**Problem to work on**
No pictures, please. Copy exactly the lines from the one with "Instruction: Open Billing shortcut icon" through the final line below.

================

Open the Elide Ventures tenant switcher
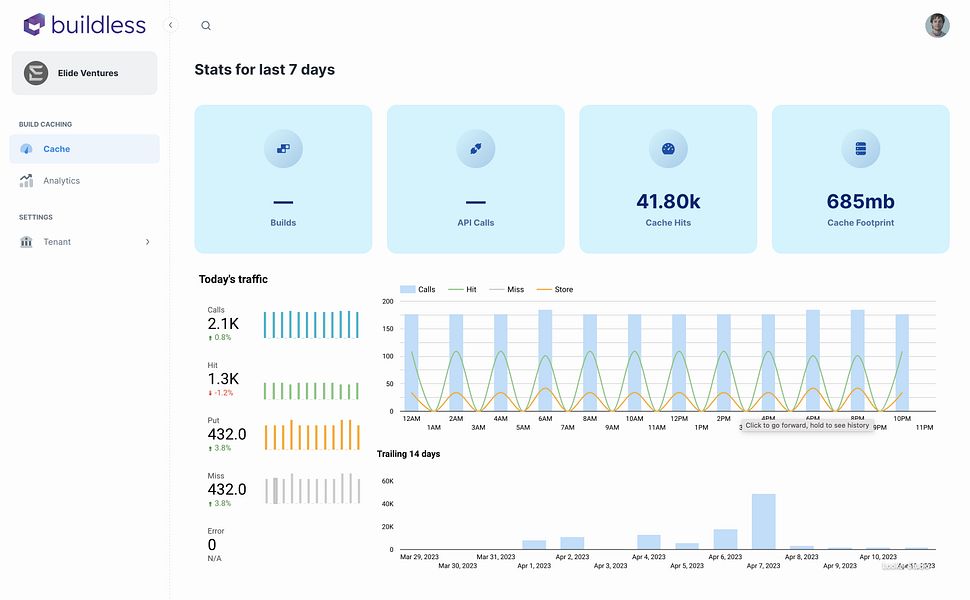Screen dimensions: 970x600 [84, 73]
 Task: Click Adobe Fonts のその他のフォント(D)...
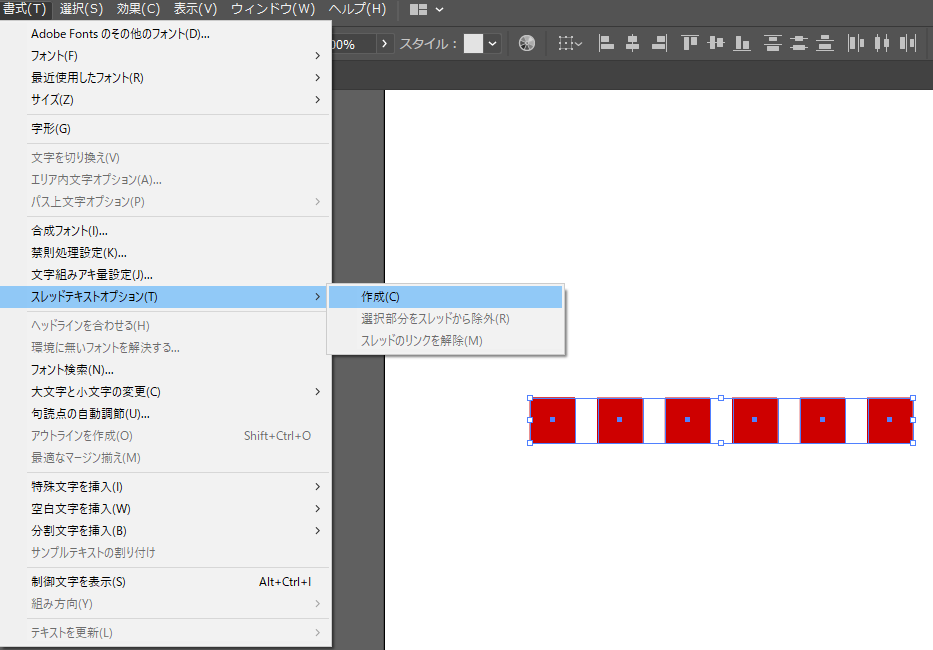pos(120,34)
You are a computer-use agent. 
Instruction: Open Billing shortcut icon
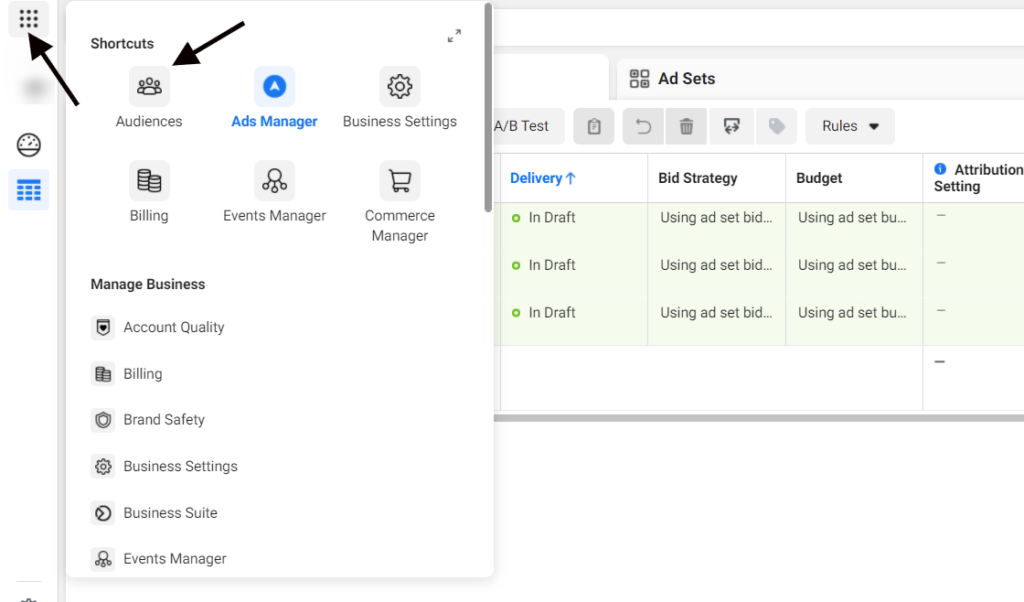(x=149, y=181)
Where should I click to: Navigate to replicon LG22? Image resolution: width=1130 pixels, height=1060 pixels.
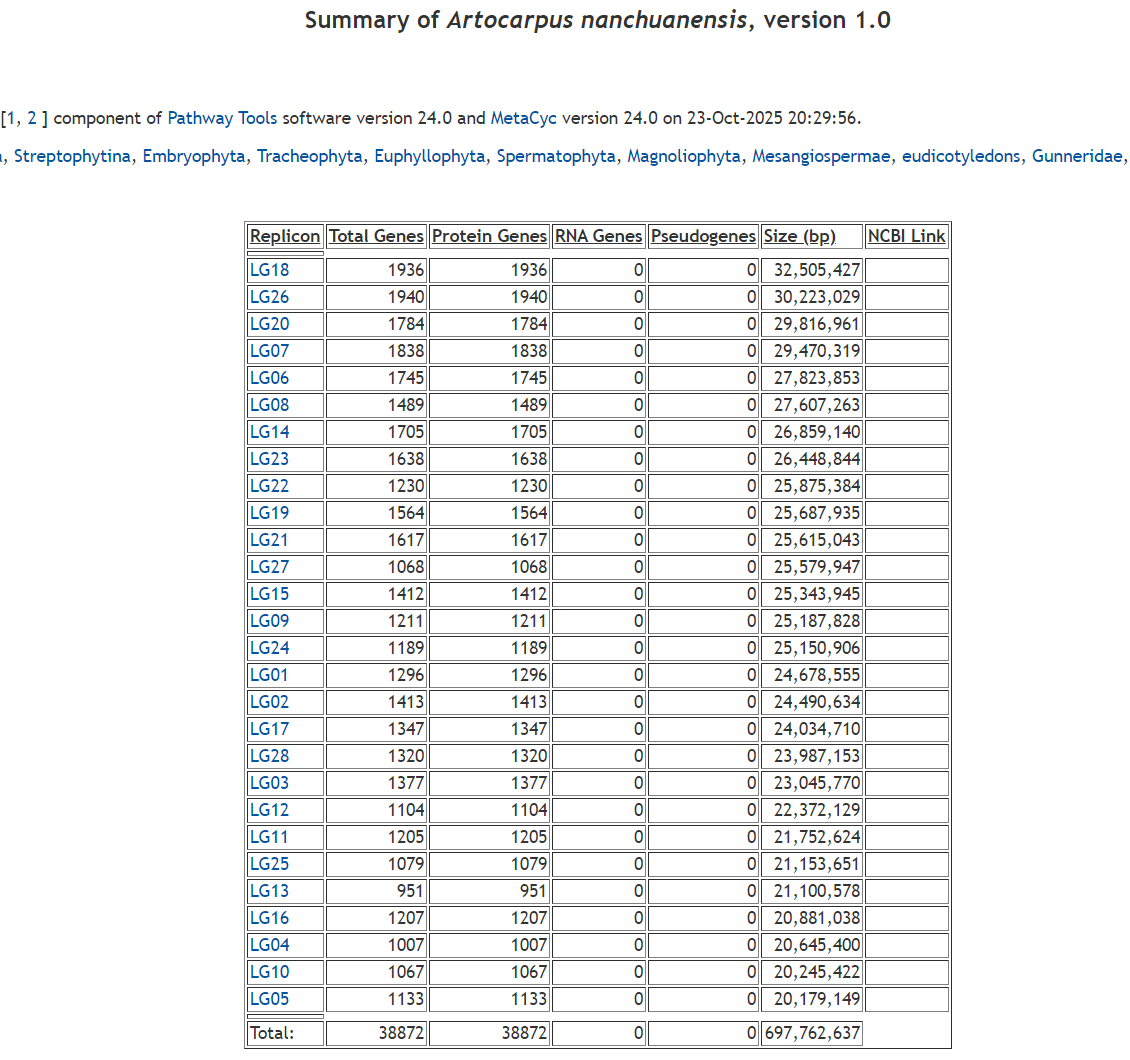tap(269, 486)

================

**Exercise result**
Instruction: Open Billing shortcut icon
(x=149, y=181)
Where should I click to: Navigate to replicon LG22? Image resolution: width=1130 pixels, height=1060 pixels.
tap(269, 486)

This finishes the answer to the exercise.